The demand for equality involves change not just in the nation's approach to justice, but also in its willingness to develop new approaches to philanthropy and the arts, in housing and economic mobility, in environmental approaches to poor Black and brown communities. We organized this project by 10 civil rights themes to reflect that complexity. This also allowed us to highlight group actions like those of doctors nationwide who took a knee to protest police brutality in the wake George Floyd's death. 

Who is the next great leader of change? 

Ultimately, the USA TODAY Network's editors couldn't find just one person who captured the dynamism of a leader like Lewis. Instead, we carefully chose more than 30 national and local activists, business leaders, artists, politicians and public figures who encapsulate some aspect of the modern-day push for awareness and change.

We hope you agree with our picks. 

More than that, we'd like to know who you would nominate as a leader of change.

Who are the unsung heroes in your family? Your community? Nominate them. Tell us who you would pick and why with this nomination form; leave a message on our Leaders of Change hotline at (240) 583-0997 or tell us on Twitter using #leadersofchange.  

We may feature your nominated leader in an upcoming USA TODAY video, story or column.

Meanwhile, enjoy learning more about our choices in the interactive

Photo by Leslie Barbaro

Photo by Leslie Barbaro

Dr. John Rich: co-director, Center for Nonviolence and Social Justice, Drexel University School of Public Health

When it comes to trauma, Black men have specific needs that, until John Rich's Center for Nonviolence and Social Justice, were not only going largely unmet but also unrecognized. 

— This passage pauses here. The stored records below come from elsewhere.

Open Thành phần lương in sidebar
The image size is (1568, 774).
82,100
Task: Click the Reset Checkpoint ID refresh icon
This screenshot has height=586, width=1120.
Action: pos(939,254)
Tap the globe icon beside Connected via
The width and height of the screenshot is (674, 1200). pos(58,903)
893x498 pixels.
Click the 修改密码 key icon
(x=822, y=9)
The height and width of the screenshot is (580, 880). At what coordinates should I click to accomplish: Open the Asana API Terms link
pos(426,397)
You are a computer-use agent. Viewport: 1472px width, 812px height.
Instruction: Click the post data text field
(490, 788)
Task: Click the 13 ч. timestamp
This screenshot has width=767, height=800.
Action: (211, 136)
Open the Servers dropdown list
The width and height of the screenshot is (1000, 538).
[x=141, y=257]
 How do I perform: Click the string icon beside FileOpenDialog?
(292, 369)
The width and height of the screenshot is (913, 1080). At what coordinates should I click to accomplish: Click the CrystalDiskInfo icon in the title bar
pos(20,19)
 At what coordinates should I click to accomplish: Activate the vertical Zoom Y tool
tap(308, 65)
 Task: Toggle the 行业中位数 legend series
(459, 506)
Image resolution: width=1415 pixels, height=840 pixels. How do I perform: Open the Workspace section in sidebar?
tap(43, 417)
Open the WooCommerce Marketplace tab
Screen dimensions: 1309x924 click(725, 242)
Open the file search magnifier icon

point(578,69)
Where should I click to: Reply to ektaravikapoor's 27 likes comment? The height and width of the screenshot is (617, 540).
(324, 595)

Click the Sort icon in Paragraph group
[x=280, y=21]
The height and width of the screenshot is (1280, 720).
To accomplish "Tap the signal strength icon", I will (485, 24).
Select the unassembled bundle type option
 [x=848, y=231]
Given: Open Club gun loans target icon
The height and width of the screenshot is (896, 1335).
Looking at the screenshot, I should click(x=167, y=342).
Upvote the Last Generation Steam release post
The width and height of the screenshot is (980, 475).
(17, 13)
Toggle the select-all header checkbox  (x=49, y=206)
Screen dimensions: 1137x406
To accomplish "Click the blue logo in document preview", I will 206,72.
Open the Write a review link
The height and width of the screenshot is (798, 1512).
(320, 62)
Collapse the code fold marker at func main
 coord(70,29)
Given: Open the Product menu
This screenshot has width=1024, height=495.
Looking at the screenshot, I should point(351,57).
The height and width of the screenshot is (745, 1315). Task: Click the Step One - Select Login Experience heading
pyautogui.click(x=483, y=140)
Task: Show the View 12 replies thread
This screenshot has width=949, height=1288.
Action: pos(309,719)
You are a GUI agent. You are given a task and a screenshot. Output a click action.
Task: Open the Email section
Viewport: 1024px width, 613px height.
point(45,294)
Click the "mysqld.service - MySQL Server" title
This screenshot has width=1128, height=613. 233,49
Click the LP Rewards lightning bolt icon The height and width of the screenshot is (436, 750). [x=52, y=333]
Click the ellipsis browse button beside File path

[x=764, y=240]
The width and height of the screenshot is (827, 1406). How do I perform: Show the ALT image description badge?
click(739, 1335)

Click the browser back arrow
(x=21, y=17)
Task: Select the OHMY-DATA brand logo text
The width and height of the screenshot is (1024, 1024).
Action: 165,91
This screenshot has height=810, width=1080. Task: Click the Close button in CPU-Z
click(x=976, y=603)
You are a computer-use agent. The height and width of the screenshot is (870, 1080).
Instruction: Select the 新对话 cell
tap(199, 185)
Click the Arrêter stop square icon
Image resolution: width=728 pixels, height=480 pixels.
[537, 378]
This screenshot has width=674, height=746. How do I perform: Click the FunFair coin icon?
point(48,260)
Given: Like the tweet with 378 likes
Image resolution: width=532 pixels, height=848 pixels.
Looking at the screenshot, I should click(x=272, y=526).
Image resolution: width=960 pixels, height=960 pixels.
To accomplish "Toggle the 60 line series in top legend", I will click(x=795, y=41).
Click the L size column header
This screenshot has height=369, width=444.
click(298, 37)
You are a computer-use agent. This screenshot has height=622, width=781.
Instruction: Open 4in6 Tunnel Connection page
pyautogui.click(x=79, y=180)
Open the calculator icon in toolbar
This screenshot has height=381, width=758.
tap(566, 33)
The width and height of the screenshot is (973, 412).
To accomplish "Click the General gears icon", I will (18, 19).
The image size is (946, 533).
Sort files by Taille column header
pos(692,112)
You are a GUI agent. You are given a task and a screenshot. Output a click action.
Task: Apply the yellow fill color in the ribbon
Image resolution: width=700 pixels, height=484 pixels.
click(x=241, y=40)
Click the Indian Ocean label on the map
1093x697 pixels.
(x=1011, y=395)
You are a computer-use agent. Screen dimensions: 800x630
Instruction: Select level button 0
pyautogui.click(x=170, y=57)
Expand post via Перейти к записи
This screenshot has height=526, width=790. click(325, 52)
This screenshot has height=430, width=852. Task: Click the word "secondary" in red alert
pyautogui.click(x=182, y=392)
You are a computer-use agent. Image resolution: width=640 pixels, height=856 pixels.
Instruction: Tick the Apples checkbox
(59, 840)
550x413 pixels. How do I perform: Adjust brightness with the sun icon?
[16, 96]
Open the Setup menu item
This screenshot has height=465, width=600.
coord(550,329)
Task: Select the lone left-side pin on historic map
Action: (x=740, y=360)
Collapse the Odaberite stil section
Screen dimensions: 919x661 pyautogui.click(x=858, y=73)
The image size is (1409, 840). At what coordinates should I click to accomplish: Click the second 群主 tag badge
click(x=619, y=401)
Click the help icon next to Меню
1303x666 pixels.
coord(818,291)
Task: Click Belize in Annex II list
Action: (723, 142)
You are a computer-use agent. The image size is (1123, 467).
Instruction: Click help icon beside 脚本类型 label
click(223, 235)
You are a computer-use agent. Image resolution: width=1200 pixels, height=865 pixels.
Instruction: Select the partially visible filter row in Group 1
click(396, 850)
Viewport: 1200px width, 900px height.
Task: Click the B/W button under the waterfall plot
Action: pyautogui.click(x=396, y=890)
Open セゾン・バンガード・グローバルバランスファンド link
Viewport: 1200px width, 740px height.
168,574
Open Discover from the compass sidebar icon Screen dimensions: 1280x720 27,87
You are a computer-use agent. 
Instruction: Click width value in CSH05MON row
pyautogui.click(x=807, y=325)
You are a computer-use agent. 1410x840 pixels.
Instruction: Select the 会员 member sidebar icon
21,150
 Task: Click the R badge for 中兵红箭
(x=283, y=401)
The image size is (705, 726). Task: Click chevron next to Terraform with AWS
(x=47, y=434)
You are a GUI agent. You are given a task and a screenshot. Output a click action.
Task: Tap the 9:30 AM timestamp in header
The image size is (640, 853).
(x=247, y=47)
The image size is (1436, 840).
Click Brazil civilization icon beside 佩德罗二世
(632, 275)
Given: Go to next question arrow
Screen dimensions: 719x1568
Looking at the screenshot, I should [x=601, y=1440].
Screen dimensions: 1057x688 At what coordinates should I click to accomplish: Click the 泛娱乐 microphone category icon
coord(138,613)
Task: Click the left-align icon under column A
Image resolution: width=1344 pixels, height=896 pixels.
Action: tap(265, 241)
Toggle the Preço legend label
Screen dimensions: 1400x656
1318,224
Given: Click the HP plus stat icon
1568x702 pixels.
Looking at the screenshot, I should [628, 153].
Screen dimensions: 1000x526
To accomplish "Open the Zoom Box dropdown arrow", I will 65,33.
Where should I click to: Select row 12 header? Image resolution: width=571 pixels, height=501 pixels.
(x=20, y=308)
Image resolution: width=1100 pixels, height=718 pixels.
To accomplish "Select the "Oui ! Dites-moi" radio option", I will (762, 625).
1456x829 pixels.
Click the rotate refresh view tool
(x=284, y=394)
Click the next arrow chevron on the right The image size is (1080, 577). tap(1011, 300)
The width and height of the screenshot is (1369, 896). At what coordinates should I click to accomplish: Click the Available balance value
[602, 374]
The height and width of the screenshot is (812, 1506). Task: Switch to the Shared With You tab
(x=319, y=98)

Rich developed a medical language and practice rooted at the nexus of police violence, emotional and social trauma and the physical wounds that can come from all three.  

"So great has this mistrust for the police grown that across the country, fewer and fewer young Black people trust the police enough to cooperate with them even after life-threatening injury," Rich wrote in his Leaders of Change column. 

Compound that with the mistrust of the health care system present in a lot of Black communities today, and that's a formula for long-term medical mistreatment and neglect.

"This tendency to literally 'blame the victim' when he is a Black man undermines their collective trust in the health care system, which in turn further erodes the health of the entire community."